Alzheimers Dement. 2024 Dec;20 Suppl 6:e090032. doi: 10.1002/alz.090032.
ABSTRACT
BACKGROUND: The presence of multiple comorbid pathologic features in late-onset dementia has been well documented across cohort studies that incorporate autopsy evaluation. It is likely that such mixed pathology potentially confounds the results of interventional trials that are designed to target a solitary pathophysiologic mechanism in Alzheimer’s disease and related dementias (ADRD).
METHOD: The UK ADRC autopsy database was screened for participants who had previously engaged in therapeutic interventional trials for Alzheimer’s disease, vascular cognitive impairment, dementia, and/or ADRD prevention trials from 2005 to the present. Sixty-five cases (out of a total n = 534) were engaged in clinical trials for the prevention or treatment of ADRD. Pathologic features studied included b-amyloid, tau, a-synuclein, TDP-43, and cerebrovascular disease using conventional rating scales.

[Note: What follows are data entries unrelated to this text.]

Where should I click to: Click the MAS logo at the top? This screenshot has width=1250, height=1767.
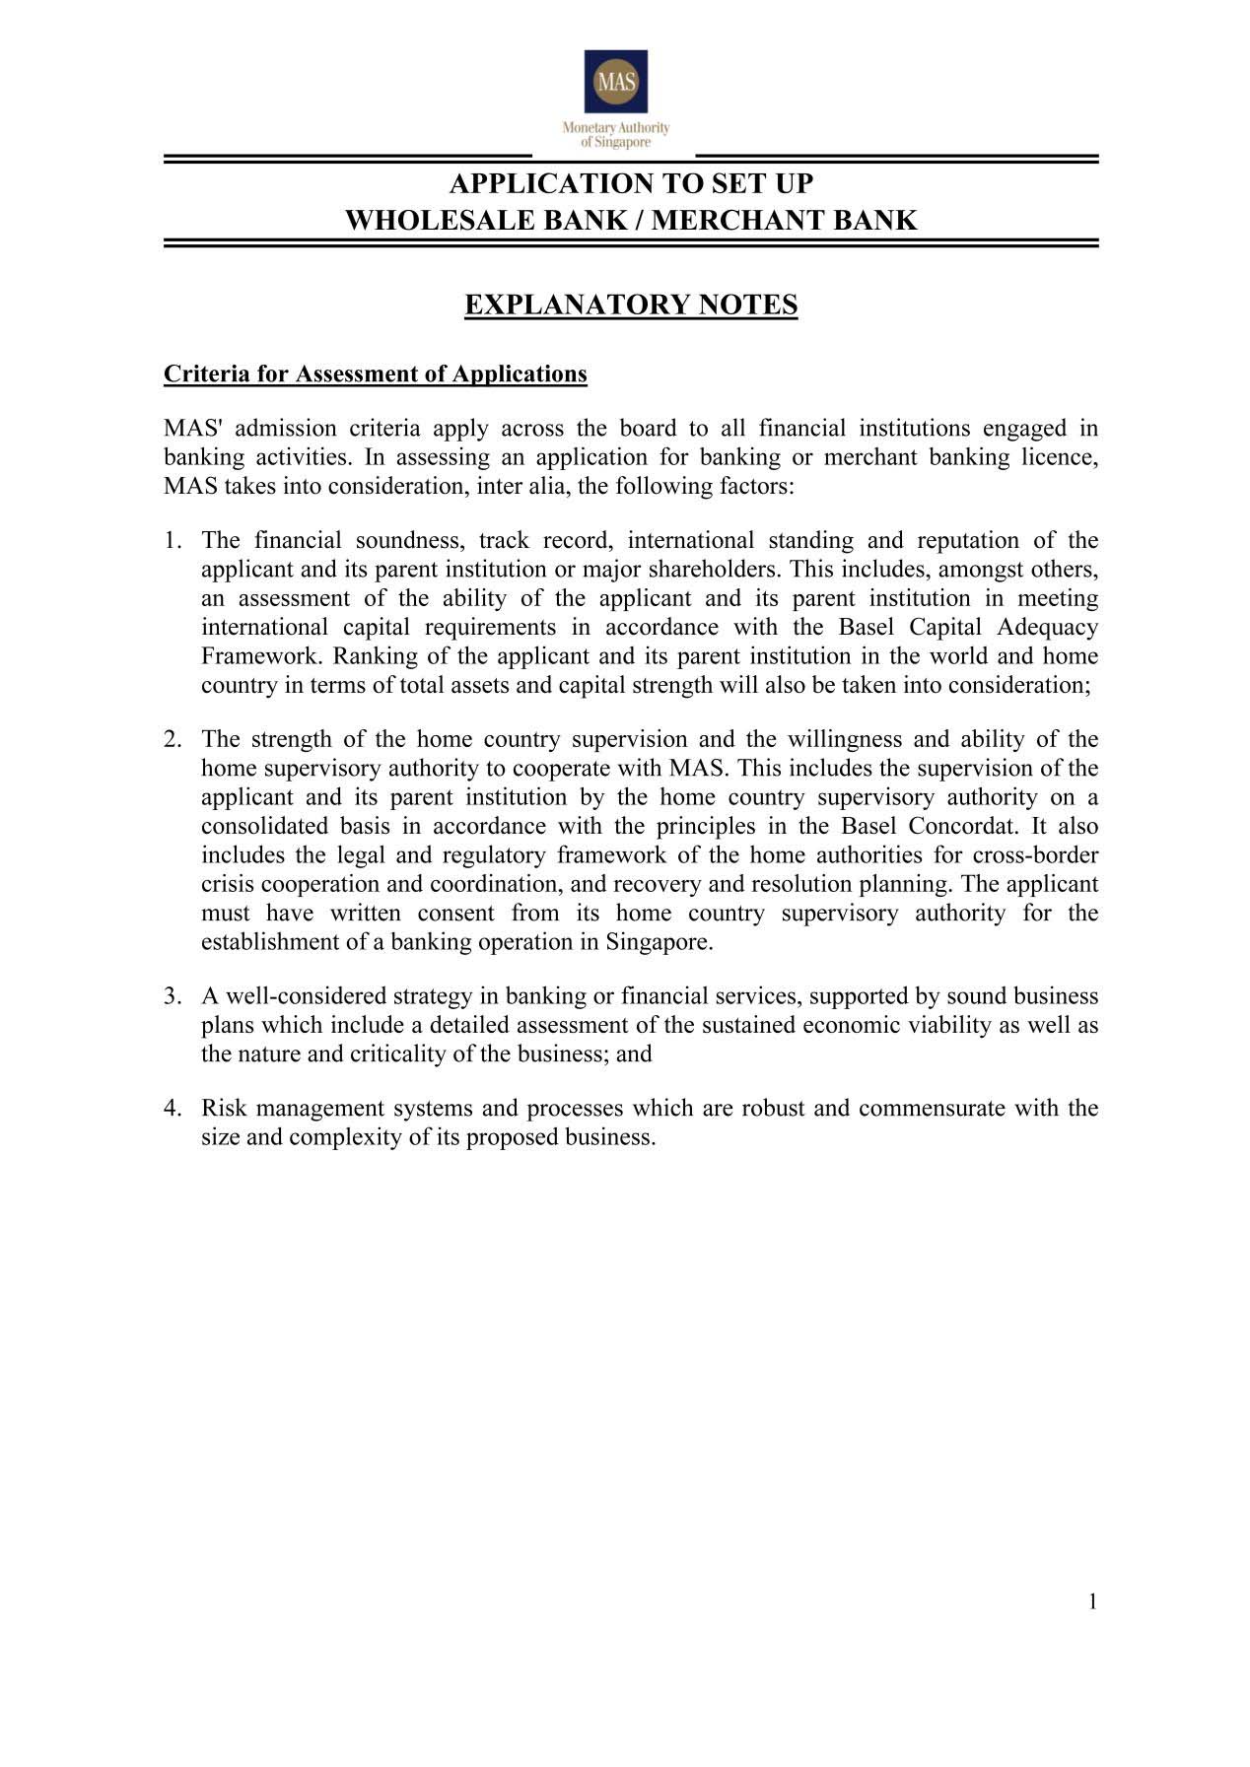click(615, 82)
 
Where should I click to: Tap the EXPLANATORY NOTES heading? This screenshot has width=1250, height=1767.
click(631, 306)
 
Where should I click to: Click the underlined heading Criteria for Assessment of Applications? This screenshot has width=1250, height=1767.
click(375, 374)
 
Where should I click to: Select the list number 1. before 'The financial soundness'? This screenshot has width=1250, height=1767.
click(174, 540)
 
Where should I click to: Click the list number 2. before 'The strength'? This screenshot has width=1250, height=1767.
click(174, 739)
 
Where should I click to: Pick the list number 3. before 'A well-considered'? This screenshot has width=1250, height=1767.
click(174, 996)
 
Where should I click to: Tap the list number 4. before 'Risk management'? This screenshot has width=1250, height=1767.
click(174, 1109)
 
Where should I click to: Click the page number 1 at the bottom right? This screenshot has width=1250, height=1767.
click(1092, 1601)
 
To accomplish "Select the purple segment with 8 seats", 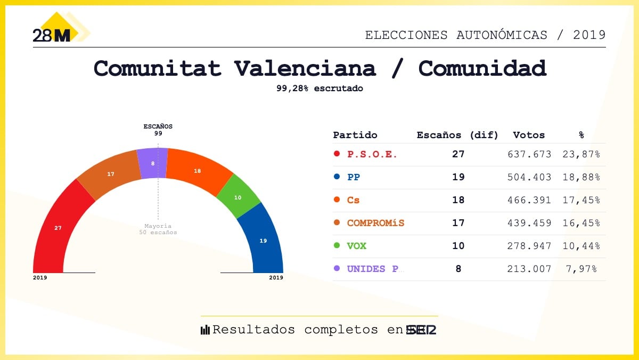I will (x=152, y=163).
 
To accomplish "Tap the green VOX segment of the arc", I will (x=238, y=197).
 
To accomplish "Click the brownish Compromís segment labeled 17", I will (x=111, y=174).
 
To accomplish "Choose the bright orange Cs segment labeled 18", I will (x=198, y=171).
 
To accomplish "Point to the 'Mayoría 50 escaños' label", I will (x=158, y=229).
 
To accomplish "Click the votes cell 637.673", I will (x=529, y=155).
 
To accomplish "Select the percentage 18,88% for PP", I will (x=581, y=178).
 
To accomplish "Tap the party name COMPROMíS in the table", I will (x=375, y=223).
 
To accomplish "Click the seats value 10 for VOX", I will (x=458, y=246).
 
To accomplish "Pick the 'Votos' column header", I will (x=529, y=135).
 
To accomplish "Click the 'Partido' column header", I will (x=355, y=135).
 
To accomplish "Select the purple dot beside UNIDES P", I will (x=337, y=269).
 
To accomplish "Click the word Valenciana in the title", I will (x=305, y=69).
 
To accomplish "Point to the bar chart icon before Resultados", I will (x=205, y=330).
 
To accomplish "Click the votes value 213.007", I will (x=529, y=269).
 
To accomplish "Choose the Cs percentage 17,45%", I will (x=581, y=201).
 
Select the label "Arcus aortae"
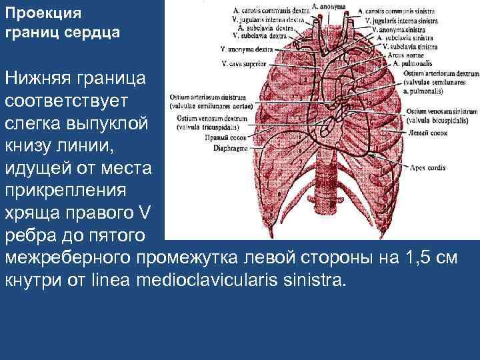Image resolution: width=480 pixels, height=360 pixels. pyautogui.click(x=399, y=55)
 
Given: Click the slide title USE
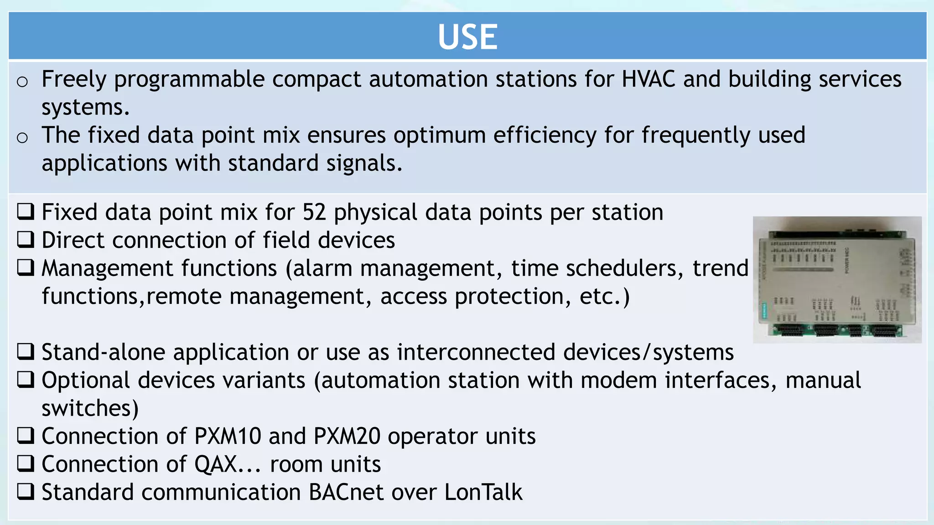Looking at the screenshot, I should [467, 37].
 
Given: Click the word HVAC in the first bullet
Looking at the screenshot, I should [648, 79].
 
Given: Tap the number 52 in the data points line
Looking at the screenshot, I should [314, 212].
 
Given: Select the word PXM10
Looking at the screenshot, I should [228, 436].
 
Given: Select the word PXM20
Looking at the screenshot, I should [347, 436].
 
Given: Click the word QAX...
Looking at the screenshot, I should [216, 464].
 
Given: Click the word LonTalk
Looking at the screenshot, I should [483, 492].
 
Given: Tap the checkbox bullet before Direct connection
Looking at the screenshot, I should [26, 239].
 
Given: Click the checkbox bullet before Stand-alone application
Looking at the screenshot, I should [26, 351].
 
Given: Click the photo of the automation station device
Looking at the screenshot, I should [837, 280].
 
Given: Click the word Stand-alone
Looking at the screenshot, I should [103, 352].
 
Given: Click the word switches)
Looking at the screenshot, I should [90, 408].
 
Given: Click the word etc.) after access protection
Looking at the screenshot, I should [605, 297].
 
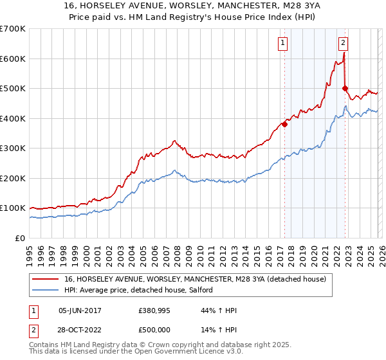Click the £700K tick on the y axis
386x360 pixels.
[13, 29]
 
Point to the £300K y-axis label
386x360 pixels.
[13, 148]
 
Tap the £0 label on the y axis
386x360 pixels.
[21, 238]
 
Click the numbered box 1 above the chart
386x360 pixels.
[283, 43]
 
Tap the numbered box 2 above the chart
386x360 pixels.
[343, 43]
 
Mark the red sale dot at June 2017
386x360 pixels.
[284, 124]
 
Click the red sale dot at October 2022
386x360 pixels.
[345, 89]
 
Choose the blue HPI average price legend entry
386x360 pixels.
[142, 291]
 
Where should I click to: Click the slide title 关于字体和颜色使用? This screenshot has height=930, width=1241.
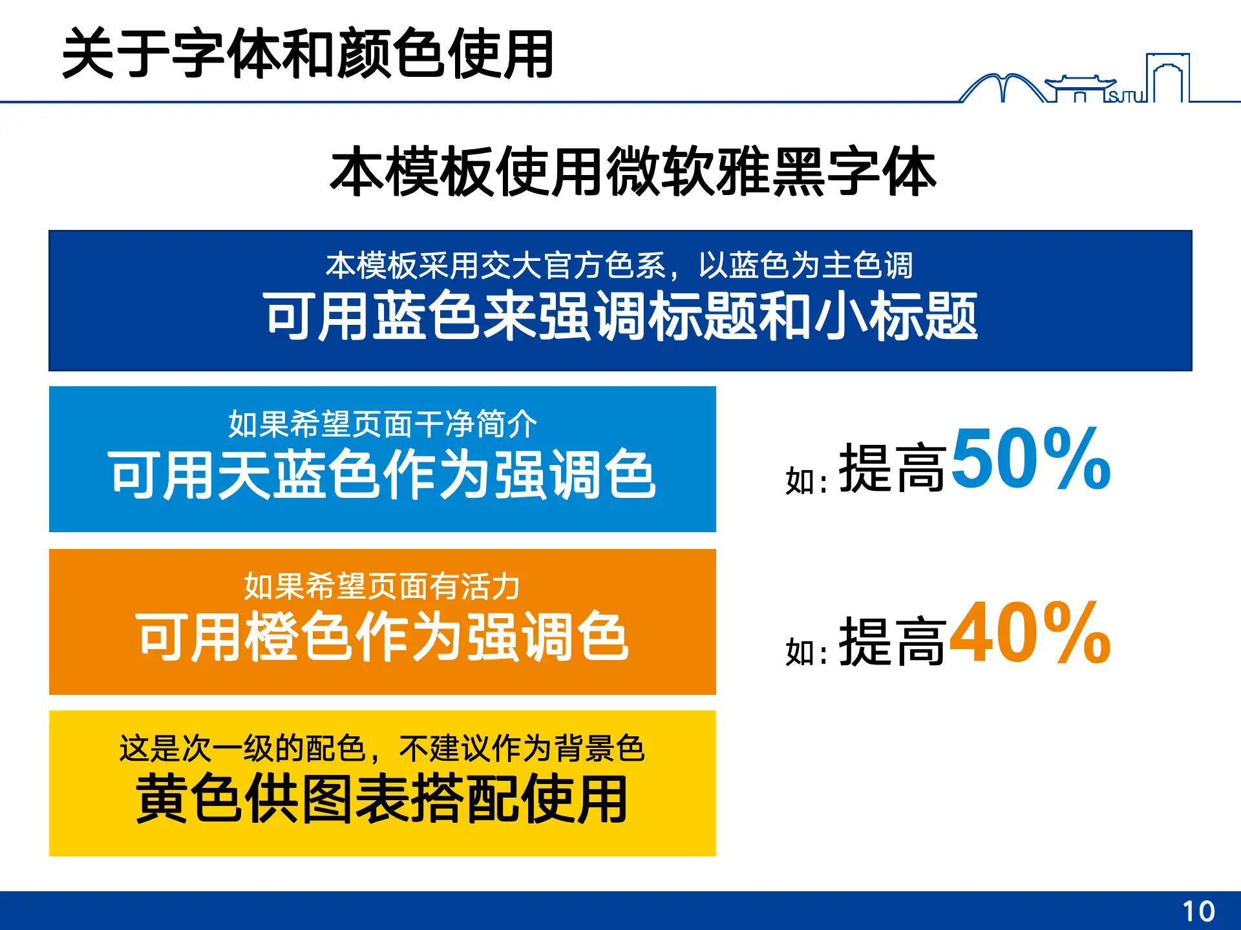click(x=308, y=54)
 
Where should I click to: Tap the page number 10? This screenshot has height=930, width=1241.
click(x=1198, y=911)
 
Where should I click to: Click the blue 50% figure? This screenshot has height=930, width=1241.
click(x=1031, y=459)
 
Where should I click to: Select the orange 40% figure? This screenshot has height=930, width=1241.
click(x=1030, y=633)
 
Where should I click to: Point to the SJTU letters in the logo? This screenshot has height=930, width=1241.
click(x=1125, y=97)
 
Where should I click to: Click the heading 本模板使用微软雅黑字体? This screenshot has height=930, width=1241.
click(x=633, y=172)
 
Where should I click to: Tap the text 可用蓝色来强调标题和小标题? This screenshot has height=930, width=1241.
click(x=620, y=316)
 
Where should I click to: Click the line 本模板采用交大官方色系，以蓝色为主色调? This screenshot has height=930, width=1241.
click(x=619, y=265)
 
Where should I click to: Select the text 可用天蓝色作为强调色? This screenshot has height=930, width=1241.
click(x=383, y=475)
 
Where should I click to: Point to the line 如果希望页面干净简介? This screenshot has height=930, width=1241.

RESULT: Autopsy cases for those who previously engaged in clinical trials did not differ significantly from those that were trial-naïve for demographic, genetic (ApoE), or clinical characteristics except for CDR global scores that were lower for past trial participants (p<0.05). Comorbid pathologies were common across study types with a mean of 3 pathologic features/participant, 17% with quadruple misfolded proteinopathy (QMP; Ab+tau+synuclein+ TDP43). Yet only 10% of MCI/AD trial participants demonstrated a “pure” disease state that was targeted by the study intervention.
CONCLUSION: In our study, approximately 2 out of 3 ADRD trial participants had comorbid mixed pathologic features. Understanding the heterogeneity of pathologies seen in clinical trial participants may allow improved inclusion/exclusion criteria based on clinical features and the rational use of antemortem biomarkers to stratify the likelihood of mixed comorbid pathology. In addition, the recognition will allow the usage of combination therapy for future interventional strategies. Such insights may also enable improved power analyses and statistical designs that may be able to adjust for the confounds of such mixed pathologic disease states that are common in ADRD clinical trials.